▶ _Aim of the exercise_
Scan the entries for "computer". Every line that holds it is to be copied.

▶ _Data_
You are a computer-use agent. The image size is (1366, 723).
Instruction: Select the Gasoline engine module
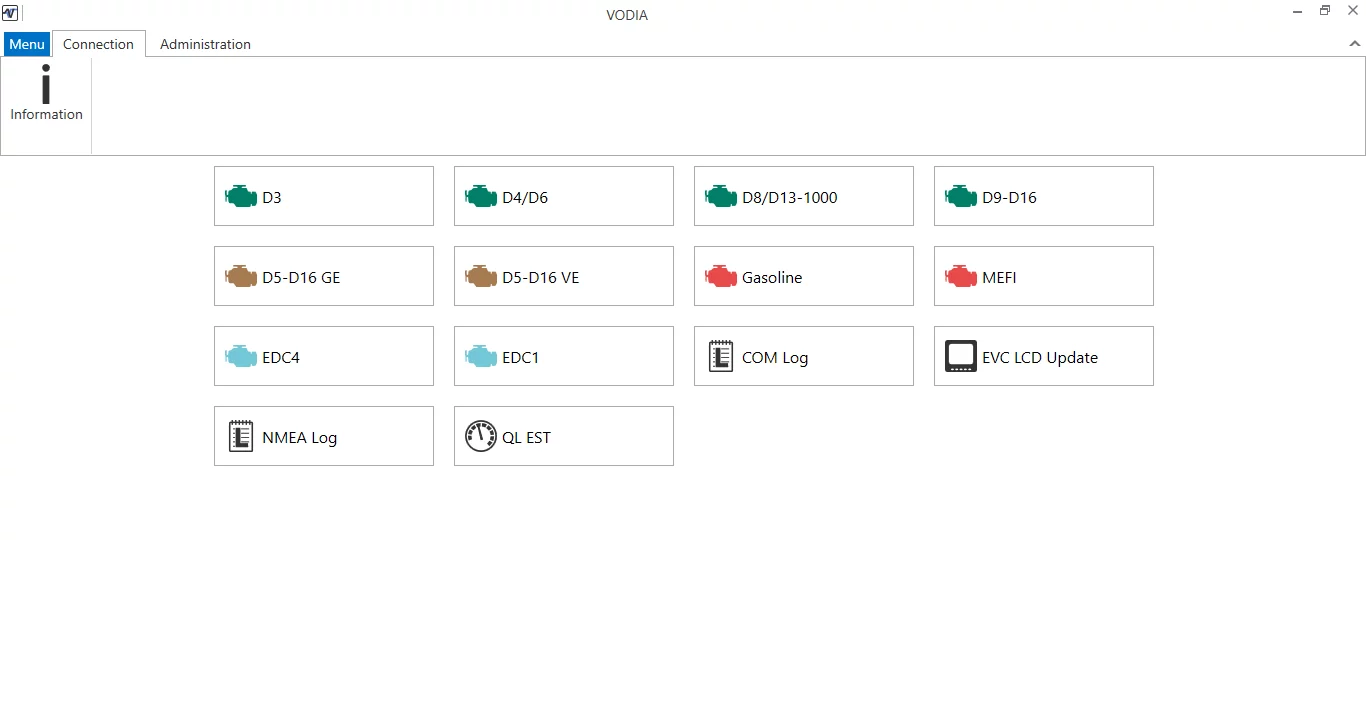point(803,276)
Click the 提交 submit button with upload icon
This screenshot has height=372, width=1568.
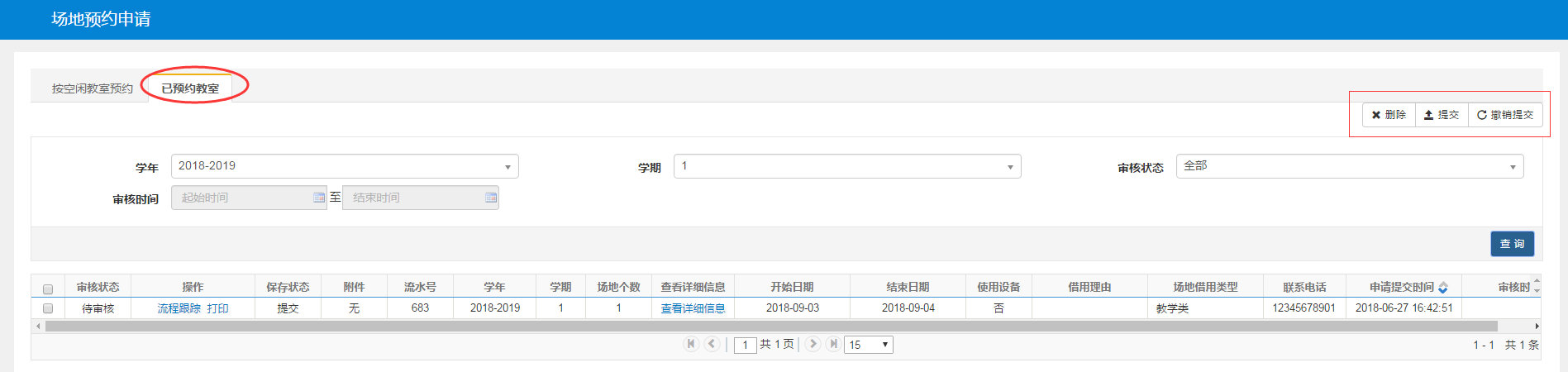[1442, 115]
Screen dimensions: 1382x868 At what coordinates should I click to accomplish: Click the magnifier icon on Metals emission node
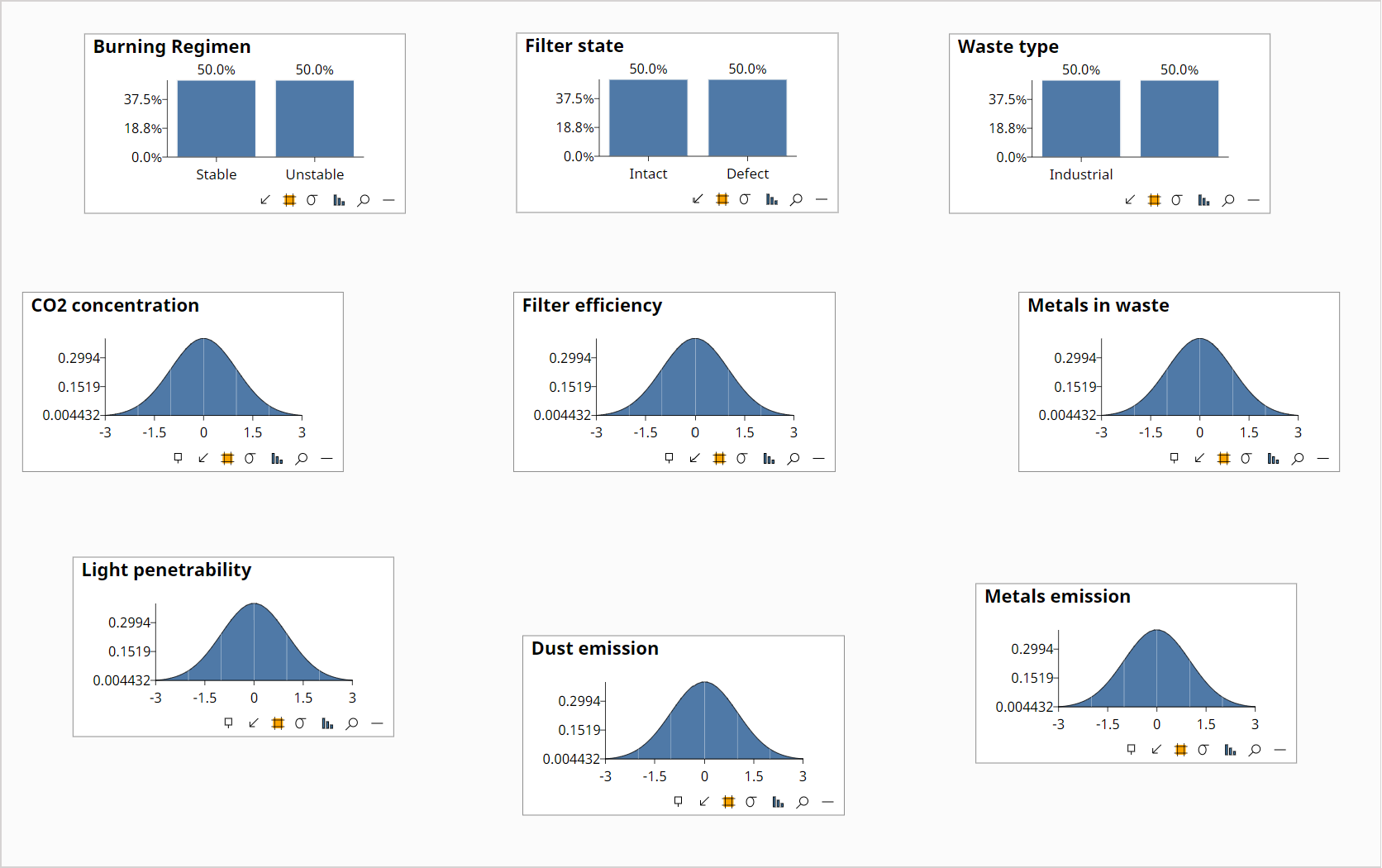[x=1255, y=750]
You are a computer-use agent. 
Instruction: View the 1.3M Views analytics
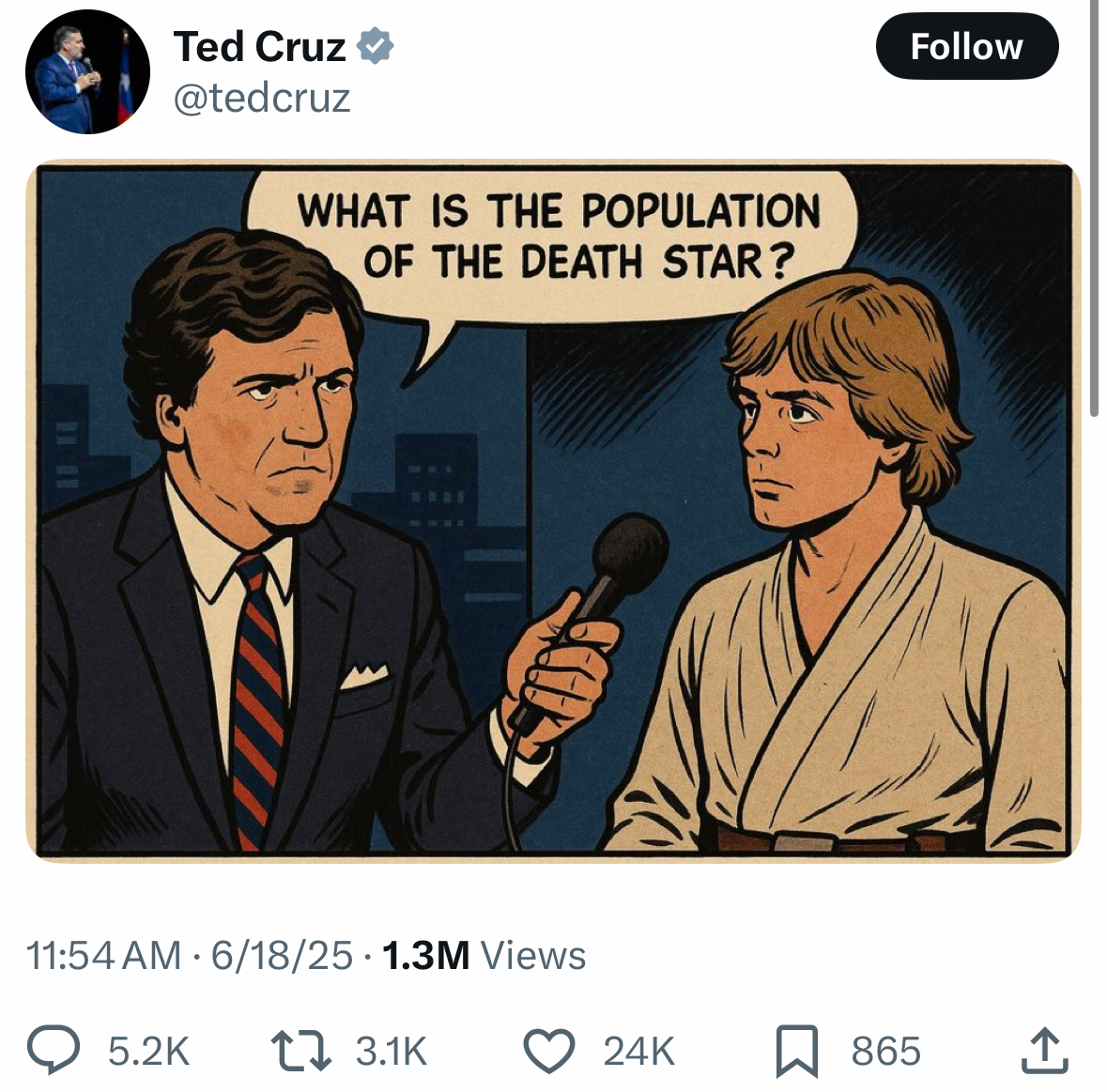click(x=484, y=956)
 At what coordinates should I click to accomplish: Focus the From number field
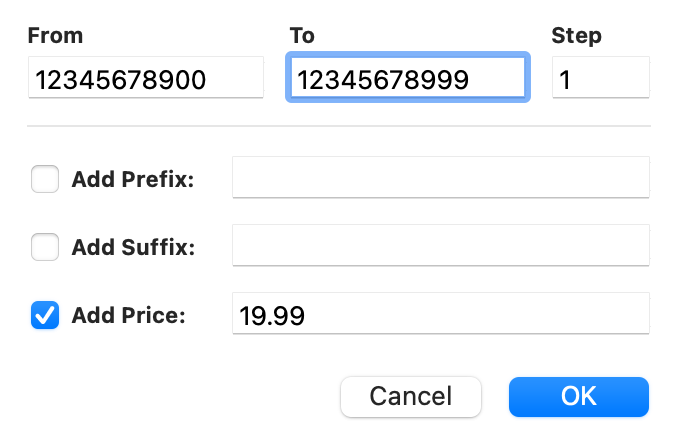point(146,77)
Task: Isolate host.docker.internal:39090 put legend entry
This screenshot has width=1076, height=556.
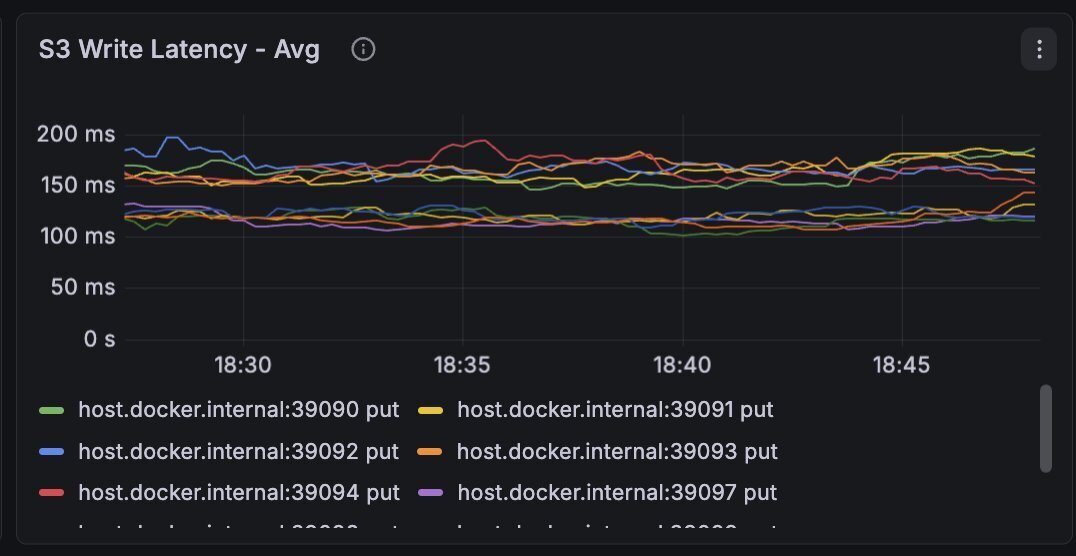Action: coord(239,410)
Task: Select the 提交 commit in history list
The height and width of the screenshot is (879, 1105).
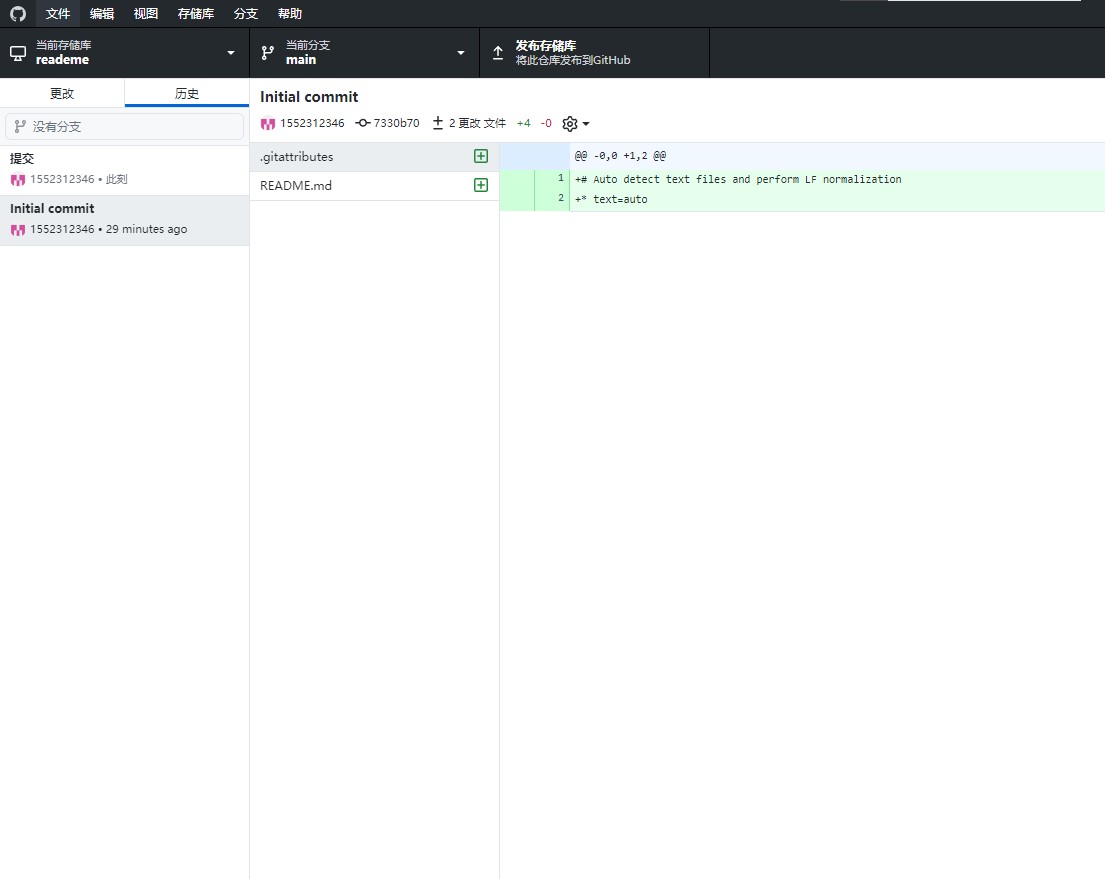Action: [124, 169]
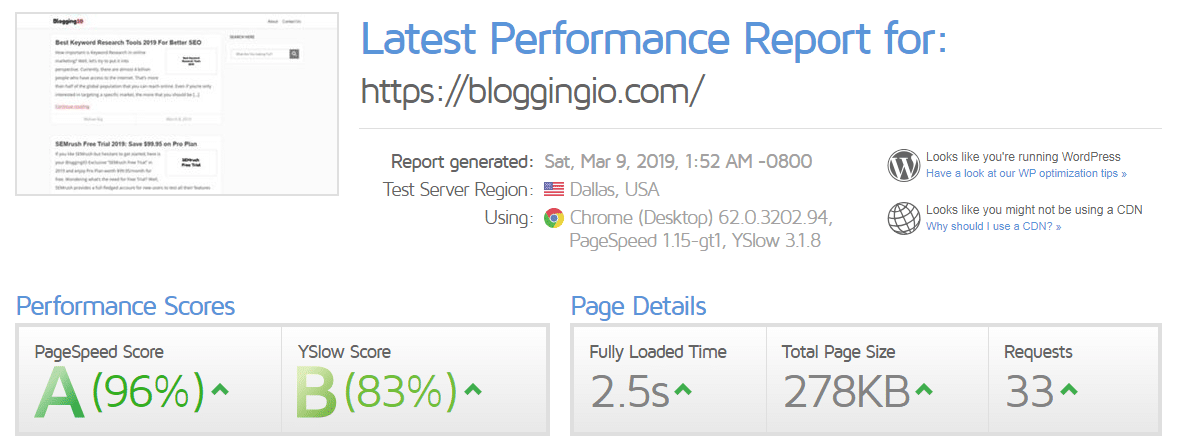The height and width of the screenshot is (448, 1180).
Task: Click the Performance Scores heading
Action: click(126, 306)
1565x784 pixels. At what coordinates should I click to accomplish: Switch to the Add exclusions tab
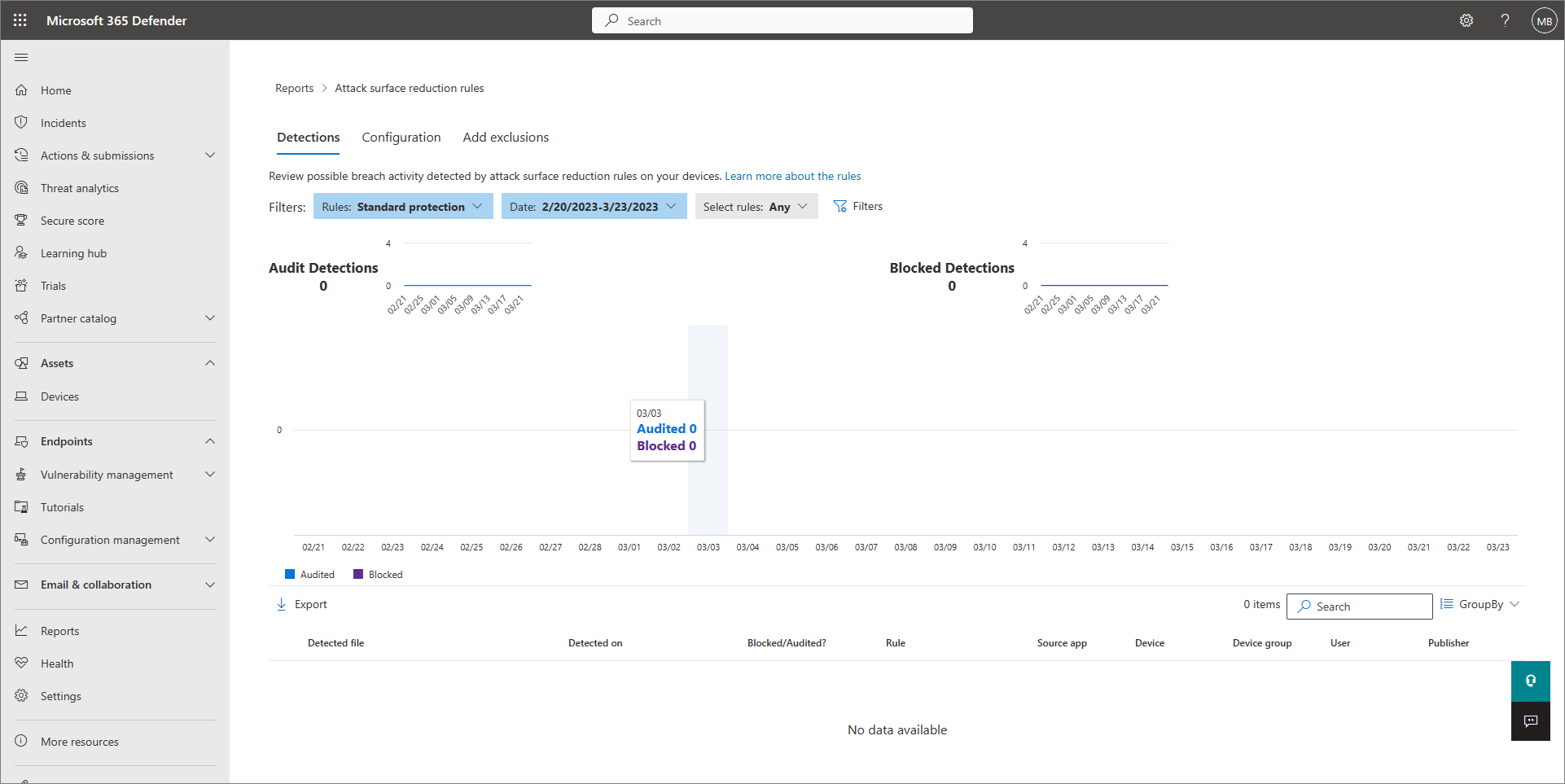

▶ _Answer box_
You are a computer-use agent. The image size is (1366, 723).
You are a computer-use agent. 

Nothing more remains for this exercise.